Posted by , on 30 October 2015

Planaria algorithmic

Pattern formation and regulation emerges from cellular activity determined by specific biophysical and genetic rules. A major challenge for developmental biology, biomedicine, and synthetic bioengineering is this highly indirect (Lobo et al., 2014b) relationship between the rules that govern processes at the lower scales, and the anatomical outcomes observed at the macroscopic scale. It is very hard to predict what a complex, iterative, distributed system such as an embryo or a regenerating animal will do, from knowledge of the low-level rules. It is even harder to infer what manipulation can be applied at the molecular level, to achieve a specific anatomical change in biomedical or synthetic morphology applications. This is known as an “inverse problem” in computer science; for example, it’s very easy to iterate a mathematical function like Z<=Z^2+c and create a beautiful fractal ( ), but it’s an intractable task to take an arbitrary pattern and figure out what formula would produce it.
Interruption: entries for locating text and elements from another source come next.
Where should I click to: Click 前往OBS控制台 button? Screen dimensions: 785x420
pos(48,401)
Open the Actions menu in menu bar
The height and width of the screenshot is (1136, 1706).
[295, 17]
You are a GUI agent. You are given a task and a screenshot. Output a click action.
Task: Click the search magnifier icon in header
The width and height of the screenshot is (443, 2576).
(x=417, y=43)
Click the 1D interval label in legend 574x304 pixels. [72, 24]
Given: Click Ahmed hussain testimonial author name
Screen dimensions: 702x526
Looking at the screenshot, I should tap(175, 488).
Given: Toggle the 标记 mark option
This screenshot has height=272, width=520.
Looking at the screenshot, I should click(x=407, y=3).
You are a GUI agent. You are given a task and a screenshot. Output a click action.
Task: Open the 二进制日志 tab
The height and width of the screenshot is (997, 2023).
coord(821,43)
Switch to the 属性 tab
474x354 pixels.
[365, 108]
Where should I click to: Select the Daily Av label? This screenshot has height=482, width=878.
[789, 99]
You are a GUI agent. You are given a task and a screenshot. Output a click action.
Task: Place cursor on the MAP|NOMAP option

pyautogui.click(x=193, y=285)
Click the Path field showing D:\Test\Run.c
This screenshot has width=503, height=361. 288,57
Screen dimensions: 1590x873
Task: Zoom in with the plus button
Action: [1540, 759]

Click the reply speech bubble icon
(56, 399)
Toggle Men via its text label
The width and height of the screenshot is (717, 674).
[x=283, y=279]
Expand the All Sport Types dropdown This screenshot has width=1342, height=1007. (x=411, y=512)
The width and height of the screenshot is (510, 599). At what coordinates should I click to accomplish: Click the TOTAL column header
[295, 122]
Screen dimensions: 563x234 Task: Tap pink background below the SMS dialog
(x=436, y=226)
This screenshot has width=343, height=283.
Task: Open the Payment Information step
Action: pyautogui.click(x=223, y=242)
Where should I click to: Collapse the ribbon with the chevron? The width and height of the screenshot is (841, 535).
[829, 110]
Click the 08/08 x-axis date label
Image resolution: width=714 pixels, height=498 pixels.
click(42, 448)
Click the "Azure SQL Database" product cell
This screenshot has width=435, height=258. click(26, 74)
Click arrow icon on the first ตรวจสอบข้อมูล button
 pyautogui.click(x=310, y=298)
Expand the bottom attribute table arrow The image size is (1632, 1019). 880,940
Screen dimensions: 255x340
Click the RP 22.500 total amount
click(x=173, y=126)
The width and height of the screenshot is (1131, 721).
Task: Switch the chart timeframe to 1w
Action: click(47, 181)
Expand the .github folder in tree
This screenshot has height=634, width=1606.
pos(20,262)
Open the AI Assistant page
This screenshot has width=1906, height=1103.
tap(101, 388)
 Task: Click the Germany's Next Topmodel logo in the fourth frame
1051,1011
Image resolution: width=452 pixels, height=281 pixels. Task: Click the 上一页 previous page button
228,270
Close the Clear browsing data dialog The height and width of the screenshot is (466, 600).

In this post, I describe our recent efforts to address the gulf between the molecular details that come out of bench experiments, and the complex patterns or regulatory behavior that we would like to understand and control. We view this as the beginning of a “bioinformatics of shape” – the creation of computational tools addressing shape, not only sequence or expression, and that assist human scientists in discovering models that explain pattern and complex, stochastic developmental phenotypes. An important component of this “robot scientist” (Sparkes et al., 2010) effort is enabling the inference of models that are generative (algorithmic): they specify every step, quantitatively, without ambiguity or magic, and show exactly what dynamics are sufficient to produce the pattern in question. The field is moving towards these kinds of models (Wittmann et al., 2009; Raspopovic et al., 2014; Uzkudun et al., 2015; Werner et al., 2015), and away from simple “arrow diagram” models, that capture valuable loss-of-function and interaction data, but only reveal the pieces necessary for the process to occur. That is generally insufficient to show why or how the complex patterning proceeds to a specific shape, or enable full control of its outcome toward a different goal state; thus, it is crucial to develop tools for generating and testing fully-specified generative models.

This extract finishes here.